The use of Project Labor Agreements (PLAs) help level the playing field for construction workers through the protection of a union contract. But they can also boost organizing efforts. That’s why International Vice President Rome Aloise has spent nearly a decade envisioning a day when the Teamsters organize thousands of new construction workers under the promise of PLAs nationwide.
In Aloise's home state of California, it appears that day has already arrived.
Here's how Stu Helfer, business agent at Local 853 tells the story:
It took several years for the $250 million renovation of the Broadway Plaza Shopping Center in Walnut Creek, California to go from conception to groundbreaking. Ironically, it only took a couple of days to sign up more than one hundred end and super dump drivers who would be hauling the dirt and debris from that project to locations throughout the Bay Area.

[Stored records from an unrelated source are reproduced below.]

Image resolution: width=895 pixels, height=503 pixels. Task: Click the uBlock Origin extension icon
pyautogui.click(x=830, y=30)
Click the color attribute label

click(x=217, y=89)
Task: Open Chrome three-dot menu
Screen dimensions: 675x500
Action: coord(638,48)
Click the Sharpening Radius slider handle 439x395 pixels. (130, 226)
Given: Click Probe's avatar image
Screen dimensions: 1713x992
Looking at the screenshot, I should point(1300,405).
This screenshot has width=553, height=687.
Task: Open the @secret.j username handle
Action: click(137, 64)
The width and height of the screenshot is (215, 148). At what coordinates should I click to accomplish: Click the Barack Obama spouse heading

The whirlwind organizing began when Locals 853 and 315 got a tip and then visited the shopping center construction site rumored to be utilizing dozens of trucks.
The Union quickly learned that many of the trucks from the shopping center project were hauling their loads to the massive Oakland Army Base project.
After Local 315 Business Agent Tom Clark and Stu Helfer (Northern California Construction Committee Chairman and Western Region International Representative for Construction) went to the site and spoke with the General Contractor. A few calls calls were made and shortly thereafter, the owner, who owns the 62-year old, upscale shopping center, made a “commitment” that the renovation project was to be an all union project which included the Teamsters. The owner then passed the word down to the general contractor, the excavating company, and the trucking company.
This lightning fast organizing wasn’t a fluke. Teamsters Local 853, led by Secretary-Treasurer Rome Aloise, has been in the forefront of organizing in construction. Local 853’s program has taken years to develop, involving endless job site visits, phone calls, demands for certified payroll, PLA negotiations, pre-job conferences, legislative efforts, and on and on.
The situation in Walnut Creek is simply proof that persistence, cooperation and knowledge - and a friendly tip - can lead to some pretty spectacular results.